Records to process
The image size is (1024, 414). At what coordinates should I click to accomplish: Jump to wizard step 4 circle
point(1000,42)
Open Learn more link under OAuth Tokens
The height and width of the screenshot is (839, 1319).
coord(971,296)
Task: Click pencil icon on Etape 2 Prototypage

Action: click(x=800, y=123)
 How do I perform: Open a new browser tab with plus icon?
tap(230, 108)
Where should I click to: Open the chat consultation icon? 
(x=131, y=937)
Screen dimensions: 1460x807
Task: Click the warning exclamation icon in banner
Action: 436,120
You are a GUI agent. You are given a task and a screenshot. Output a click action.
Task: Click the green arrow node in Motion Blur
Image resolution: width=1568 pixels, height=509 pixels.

What to work on
Convert all of the records above into a Markdown table with the columns Row and Line. Give each nonblank line its own numbered row, and leave out the blank lines.

Finished task
| Row | Line |
|---|---|
| 1 | The image size is (1024, 414). At what coordinates should I click to accomplish: Jump to wizard step 4 circle |
| 2 | point(1000,42) |
| 3 | Open Learn more link under OAuth Tokens |
| 4 | The height and width of the screenshot is (839, 1319). |
| 5 | coord(971,296) |
| 6 | Task: Click pencil icon on Etape 2 Prototypage |
| 7 | Action: click(x=800, y=123) |
| 8 |  How do I perform: Open a new browser tab with plus icon? |
| 9 | tap(230, 108) |
| 10 | Where should I click to: Open the chat consultation icon?  |
| 11 | (x=131, y=937) |
| 12 | Screen dimensions: 1460x807 |
| 13 | Task: Click the warning exclamation icon in banner |
| 14 | Action: 436,120 |
| 15 | You are a GUI agent. You are given a task and a screenshot. Output a click action. |
| 16 | Task: Click the green arrow node in Motion Blur |
| 17 | Image resolution: width=1568 pixels, height=509 pixels. |